[Saved data entries]:
◆ ◆ ◆ ◆ ◆
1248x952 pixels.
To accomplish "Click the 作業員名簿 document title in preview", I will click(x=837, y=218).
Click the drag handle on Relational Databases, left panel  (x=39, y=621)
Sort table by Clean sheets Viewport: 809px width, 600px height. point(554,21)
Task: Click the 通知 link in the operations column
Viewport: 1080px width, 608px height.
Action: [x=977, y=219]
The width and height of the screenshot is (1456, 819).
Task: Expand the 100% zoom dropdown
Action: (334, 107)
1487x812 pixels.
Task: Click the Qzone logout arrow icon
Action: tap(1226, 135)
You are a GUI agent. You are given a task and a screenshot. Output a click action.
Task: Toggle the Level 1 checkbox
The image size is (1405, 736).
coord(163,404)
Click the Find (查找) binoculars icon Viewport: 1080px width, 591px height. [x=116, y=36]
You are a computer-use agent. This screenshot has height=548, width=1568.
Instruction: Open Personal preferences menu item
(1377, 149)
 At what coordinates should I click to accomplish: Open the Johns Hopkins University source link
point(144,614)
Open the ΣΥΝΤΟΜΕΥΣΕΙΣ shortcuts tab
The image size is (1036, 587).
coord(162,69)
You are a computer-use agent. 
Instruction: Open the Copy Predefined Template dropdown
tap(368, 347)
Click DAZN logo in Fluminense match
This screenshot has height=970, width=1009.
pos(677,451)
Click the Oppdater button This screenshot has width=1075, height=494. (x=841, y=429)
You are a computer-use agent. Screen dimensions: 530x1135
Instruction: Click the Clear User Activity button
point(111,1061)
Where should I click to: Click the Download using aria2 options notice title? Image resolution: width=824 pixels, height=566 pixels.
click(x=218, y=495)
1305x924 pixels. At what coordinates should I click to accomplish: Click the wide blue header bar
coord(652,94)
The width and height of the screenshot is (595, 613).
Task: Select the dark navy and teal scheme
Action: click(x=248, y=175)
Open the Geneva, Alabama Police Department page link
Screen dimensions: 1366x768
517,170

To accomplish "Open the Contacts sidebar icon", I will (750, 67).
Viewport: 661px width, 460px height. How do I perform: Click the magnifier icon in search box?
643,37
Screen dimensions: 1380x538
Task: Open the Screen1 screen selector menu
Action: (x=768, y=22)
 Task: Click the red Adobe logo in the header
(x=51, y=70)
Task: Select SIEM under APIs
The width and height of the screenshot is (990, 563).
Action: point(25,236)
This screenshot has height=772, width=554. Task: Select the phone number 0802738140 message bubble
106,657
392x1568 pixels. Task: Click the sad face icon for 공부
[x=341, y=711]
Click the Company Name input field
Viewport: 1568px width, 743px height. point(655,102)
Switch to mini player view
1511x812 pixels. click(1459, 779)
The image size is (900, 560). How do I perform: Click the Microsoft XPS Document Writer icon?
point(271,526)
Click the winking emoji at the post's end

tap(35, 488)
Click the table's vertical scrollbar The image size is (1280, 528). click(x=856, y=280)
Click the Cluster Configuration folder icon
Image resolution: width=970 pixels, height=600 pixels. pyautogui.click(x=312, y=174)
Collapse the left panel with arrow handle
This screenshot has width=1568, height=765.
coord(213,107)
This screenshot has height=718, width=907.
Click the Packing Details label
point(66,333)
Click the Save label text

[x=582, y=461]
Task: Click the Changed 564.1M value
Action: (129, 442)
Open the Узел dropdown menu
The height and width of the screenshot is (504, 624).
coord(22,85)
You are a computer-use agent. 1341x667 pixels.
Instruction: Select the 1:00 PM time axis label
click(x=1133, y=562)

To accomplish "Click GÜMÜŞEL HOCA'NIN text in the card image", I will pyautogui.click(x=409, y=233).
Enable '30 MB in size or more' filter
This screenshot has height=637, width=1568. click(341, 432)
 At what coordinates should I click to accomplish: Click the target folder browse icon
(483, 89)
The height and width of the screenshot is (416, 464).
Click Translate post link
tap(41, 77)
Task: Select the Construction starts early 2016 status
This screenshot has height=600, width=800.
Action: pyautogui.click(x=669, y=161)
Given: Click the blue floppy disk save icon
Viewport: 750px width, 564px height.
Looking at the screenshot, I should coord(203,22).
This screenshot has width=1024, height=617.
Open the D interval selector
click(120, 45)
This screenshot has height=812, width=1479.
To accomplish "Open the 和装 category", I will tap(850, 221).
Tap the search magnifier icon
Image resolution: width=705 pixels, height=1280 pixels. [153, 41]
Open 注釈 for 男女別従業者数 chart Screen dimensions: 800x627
◆ ◆ ◆ ◆ ◆
[What to produce]: What is needed is an exact copy of all the records above.

[Your response]:
1248x952 pixels.
To accomplish "Click the 作業員名簿 document title in preview", I will click(x=837, y=218).
Click the drag handle on Relational Databases, left panel  (x=39, y=621)
Sort table by Clean sheets Viewport: 809px width, 600px height. point(554,21)
Task: Click the 通知 link in the operations column
Viewport: 1080px width, 608px height.
Action: [x=977, y=219]
The width and height of the screenshot is (1456, 819).
Task: Expand the 100% zoom dropdown
Action: (334, 107)
1487x812 pixels.
Task: Click the Qzone logout arrow icon
Action: tap(1226, 135)
You are a GUI agent. You are given a task and a screenshot. Output a click action.
Task: Toggle the Level 1 checkbox
The image size is (1405, 736).
coord(163,404)
Click the Find (查找) binoculars icon Viewport: 1080px width, 591px height. [x=116, y=36]
You are a computer-use agent. This screenshot has height=548, width=1568.
Instruction: Open Personal preferences menu item
(1377, 149)
 At what coordinates should I click to accomplish: Open the Johns Hopkins University source link
point(144,614)
Open the ΣΥΝΤΟΜΕΥΣΕΙΣ shortcuts tab
The image size is (1036, 587).
coord(162,69)
You are a computer-use agent. 
Instruction: Open the Copy Predefined Template dropdown
tap(368, 347)
Click DAZN logo in Fluminense match
This screenshot has height=970, width=1009.
pos(677,451)
Click the Oppdater button This screenshot has width=1075, height=494. (x=841, y=429)
You are a computer-use agent. Screen dimensions: 530x1135
Instruction: Click the Clear User Activity button
point(111,1061)
Where should I click to: Click the Download using aria2 options notice title? Image resolution: width=824 pixels, height=566 pixels.
click(x=218, y=495)
1305x924 pixels. At what coordinates should I click to accomplish: Click the wide blue header bar
coord(652,94)
The width and height of the screenshot is (595, 613).
Task: Select the dark navy and teal scheme
Action: click(x=248, y=175)
Open the Geneva, Alabama Police Department page link
Screen dimensions: 1366x768
517,170

To accomplish "Open the Contacts sidebar icon", I will (750, 67).
Viewport: 661px width, 460px height. How do I perform: Click the magnifier icon in search box?
643,37
Screen dimensions: 1380x538
Task: Open the Screen1 screen selector menu
Action: (x=768, y=22)
 Task: Click the red Adobe logo in the header
(x=51, y=70)
Task: Select SIEM under APIs
The width and height of the screenshot is (990, 563).
Action: point(25,236)
This screenshot has height=772, width=554. Task: Select the phone number 0802738140 message bubble
106,657
392x1568 pixels. Task: Click the sad face icon for 공부
[x=341, y=711]
Click the Company Name input field
Viewport: 1568px width, 743px height. point(655,102)
Switch to mini player view
1511x812 pixels. click(1459, 779)
The image size is (900, 560). How do I perform: Click the Microsoft XPS Document Writer icon?
point(271,526)
Click the winking emoji at the post's end

tap(35, 488)
Click the table's vertical scrollbar The image size is (1280, 528). click(x=856, y=280)
Click the Cluster Configuration folder icon
Image resolution: width=970 pixels, height=600 pixels. pyautogui.click(x=312, y=174)
Collapse the left panel with arrow handle
This screenshot has width=1568, height=765.
coord(213,107)
This screenshot has height=718, width=907.
Click the Packing Details label
point(66,333)
Click the Save label text

[x=582, y=461]
Task: Click the Changed 564.1M value
Action: (129, 442)
Open the Узел dropdown menu
The height and width of the screenshot is (504, 624).
coord(22,85)
You are a computer-use agent. 1341x667 pixels.
Instruction: Select the 1:00 PM time axis label
click(x=1133, y=562)

To accomplish "Click GÜMÜŞEL HOCA'NIN text in the card image", I will pyautogui.click(x=409, y=233).
Enable '30 MB in size or more' filter
This screenshot has height=637, width=1568. click(341, 432)
 At what coordinates should I click to accomplish: Click the target folder browse icon
(483, 89)
The height and width of the screenshot is (416, 464).
Click Translate post link
tap(41, 77)
Task: Select the Construction starts early 2016 status
This screenshot has height=600, width=800.
Action: pyautogui.click(x=669, y=161)
Given: Click the blue floppy disk save icon
Viewport: 750px width, 564px height.
Looking at the screenshot, I should coord(203,22).
This screenshot has width=1024, height=617.
Open the D interval selector
click(120, 45)
This screenshot has height=812, width=1479.
To accomplish "Open the 和装 category", I will tap(850, 221).
Tap the search magnifier icon
Image resolution: width=705 pixels, height=1280 pixels. [153, 41]
Open 注釈 for 男女別従業者数 chart Screen dimensions: 800x627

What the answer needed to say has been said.